While most of us did not expect Trump’s presidency, we did at least see it as within the realm of possibility. And many voices had long been warning of a pandemic, someday, much like what we’ve got. It makes sense (though not to Trump) to prepare for such things. Los Angeles has preparations for an earthquake bound to happen someday. But in human psychology, “someday” is not an immediate concern, and for all practical purposes Angelenos live their lives in disregard of the earthquake threat. Just as we all did regarding the possibility of a pandemic. That’s actually not crazy.

Taleb is scathing about hosts of so-called experts, analysts, economists, etc., calling them frauds who are anchored in Mediocristan and oblivious toward Extremistan. Who don’t know what they don’t know. Taleb cites psychologist Philip Tetlock’s famous study of political and economic “experts,” analyzing their predictions compared against results. Their predictions stunk. And the bigger their reputations the worse they stunk. Taleb comments: “We attribute our successes to our skills, and our failures to external events outside our control.” I recall hearing one forecast Taleb would have applauded: a “psychic” who predicted “unpredictable weather!”

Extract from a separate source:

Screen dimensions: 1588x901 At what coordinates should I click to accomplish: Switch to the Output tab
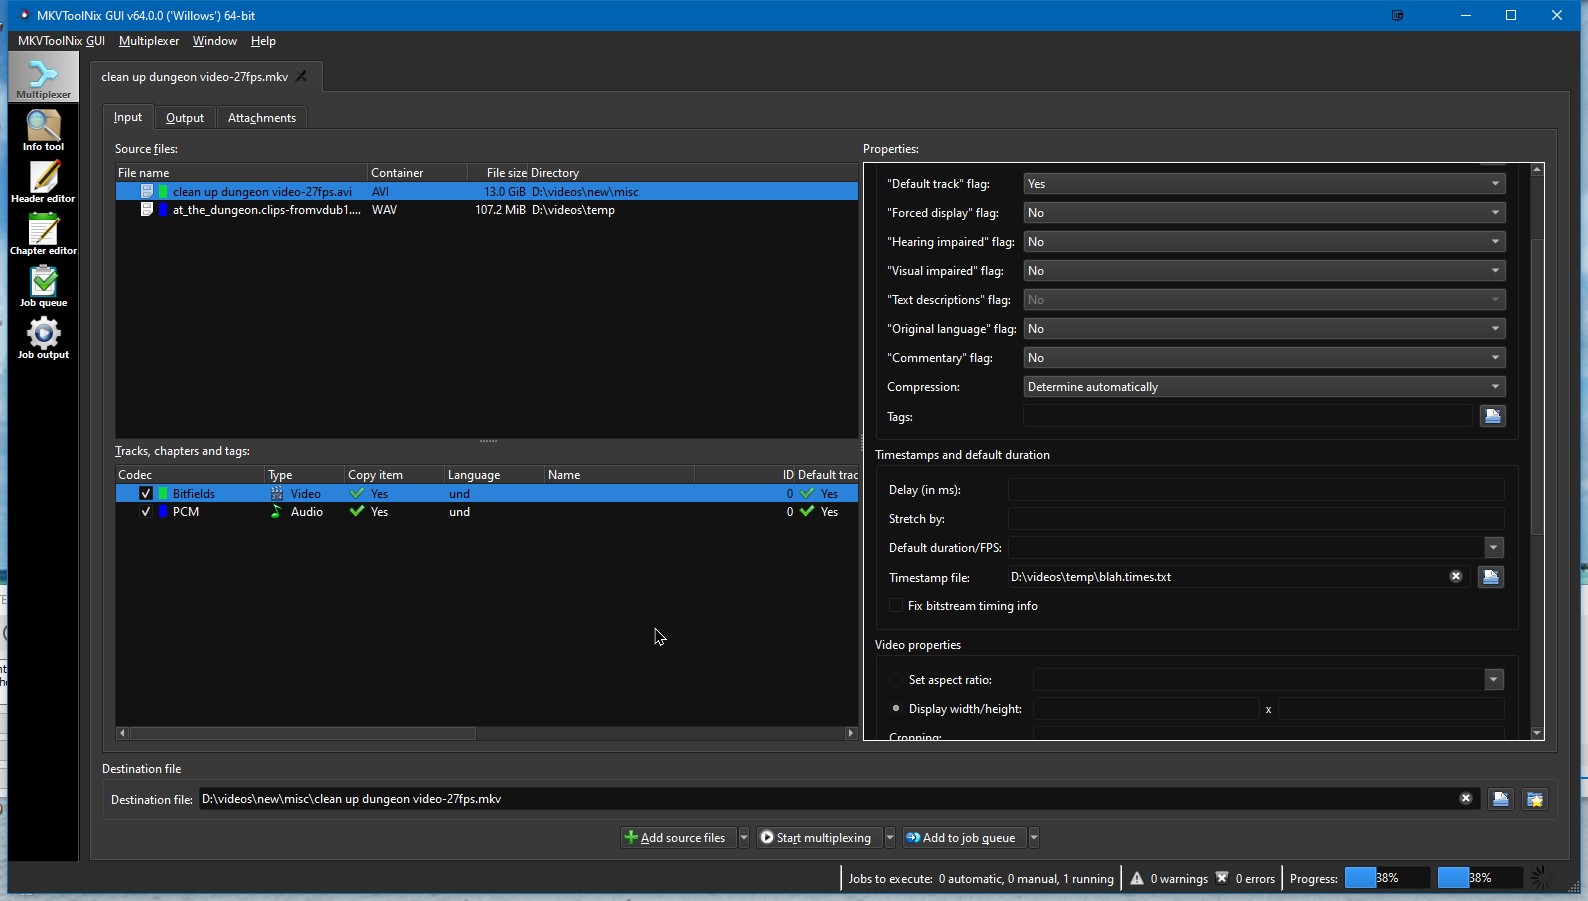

Taleb’s particular bête noir is the Gaussian bell curve, which he deems an artifact of Mediocristan with scant applicability to the real world. I disagree, considering the bell curve a useful conceptual tool for understanding. For example, regarding the mentioned distribution of heights. Though of course one has to know when not to apply a bell curve. A black swan can blow it up, as Taleb insists.

For the stock market, you might expect daily ups and downs to fall along a bell curve — that is, most clustering around the average daily change, with the more extreme moves growing in rarity as they grow in size. That would be Mediocristan. But again Taleb thinks that’s not reality. He presents an analysis showing that if you remove from a fifty year stock market chart the ten most extreme days, the total return falls by half.

Another point is that absence of evidence is not evidence of absence. Taleb cites the story of the ancient philosopher (Epicurus) shown portraits of sailors who prayed to the gods and survived shipwrecks. “But where,” he asked, “are the pictures of those who prayed, then drowned?” Of course those couldn’t testify about their experience. That’s absence of evidence, or what Taleb calls “silent evidence.”

So what should we do? Taleb says (his emphases) “the notion of asymmetric outcomes is the central idea of this book: I will never get to know the unknown since, by definition, it is unknown. However, I can always guess how it might affect me, and I should base my decisions around that . . . . This idea that in order to make a decision you need to focus on the consequences (which you can know) rather than the probability (which you can’t know) is the central idea of uncertainty. Much of my life is based on it.”

Reading this charitably, Taleb spent most of his life in financial markets, and that’s the context he’s mainly talking about. But as advice for life more generally — it’s insane.

One problem with his above quote is that if something really isunknown, you can’tguess its effect. But even in the realm of the knowable, myriad possibilities for disasters could conceivably strike us. We may not be able to gauge their probabilities with precision, but we can in fact know they are individually very small. A life spent trying to avoid every remote danger would be absurd. If you actually followed Taleb’s advice and focused on the potential (very large) impacts in disregard of their (very small) probabilities — you would never get out of bed in the morning.

No, we cannot know everything, and can be hit hard by things we couldn’t foresee. But we do the best we can. Evolution gave us minds — and psychologies — that, for all their undoubted limitations, are actually pretty darn good at equipping us to navigate through life and avoid pitfalls. Otherwise we wouldn’t be here.